The company went public three years ago, and a year later mounted an aggressive, but ultimately unsuccessful, bid for Tay Homes. "After Tay, I had a number of approaches and NorthCountry was the one that appealed. The company's founder, Jolyon Harrison, has stayed with us. We have bought out the venture capitalists that were a pain to him. Tay was bought by Redrow and has been absorbed – it has ceased to exist, which is typical of a takeover. Because Harrison built up five good brand names we've kept them and let the businesses get on with it."

The acquisition has brought Country & Met's average sales price down – not that Wicks is worried. "It's a case of how low can we go," he jokes. "Other housebuilders didn't want to take on NorthCountry because they didn't want to push down average selling price. People see selling price as linking to profitability, but if you can get the volume you can get the profit. I don't understand why the volume players have missed this market. I think it is ego that drives them to want high selling prices."
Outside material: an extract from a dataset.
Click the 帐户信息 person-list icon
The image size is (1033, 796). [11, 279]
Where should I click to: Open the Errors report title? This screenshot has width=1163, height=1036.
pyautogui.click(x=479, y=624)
Whether low-cost or higher priced, most of the company's output is now in the North, far away from its Harefield head office. "I wouldn't be surprised if we get criticism from our institutional shareholders on why we have an expensive southern base," says Wicks. He says his riposte to such a question would be: "We will be doing more in the South."

Answering to shareholders is something that Wicks is entirely happy to do. "I think going public was a good thing," he says. "We raised £3m initially, another £1m a year later, then we had a £3m rights issue when we were trying to buy Tay. We issued shares to the vendors when we acquired NorthCountry, so Jolyon Harrison has a stake in the business. Shares are my currency. When you look at the companies that have gone private, they have just swapped one set of masters for another. I think a series of companies that have gone private will be going back to the market."

And how far does Wicks want to take Country & Met? "Within five years I'd like to see us make a series of acquisitions, to be building 2000 units a year," he says. "Our market capitalisation at the moment is about £20m and I'd like to get it to £50m in a reasonable period of time. I'm not hung up on volume, but I would like the City to take us seriously as a major player.

Personal & Professional

How long is your working day?
I work as long as I have to during the week, but not at weekends. In our business, if you’re not looking at work, you’re thinking about it. Who is in your family?
My wife and four children, aged six, 13, 15 and 20, plus a dog, two cats and a hamster. My youngest children and the dog are on the cover of our latest interim report, along with the finance director’s. Where do you live?
In a new house, built by a local builder. I’ve always lived in a new house. My previous house was by Country & Met. What are your hobbies?
I invest in shares. Plus I’ve got a personal trainer, so I go running and go to the gym. How is Country & Met performing?
Our 2002 interim results showed turnover at £25.7m, gross margin at 23.9% and pre-tax profit at £2.53m.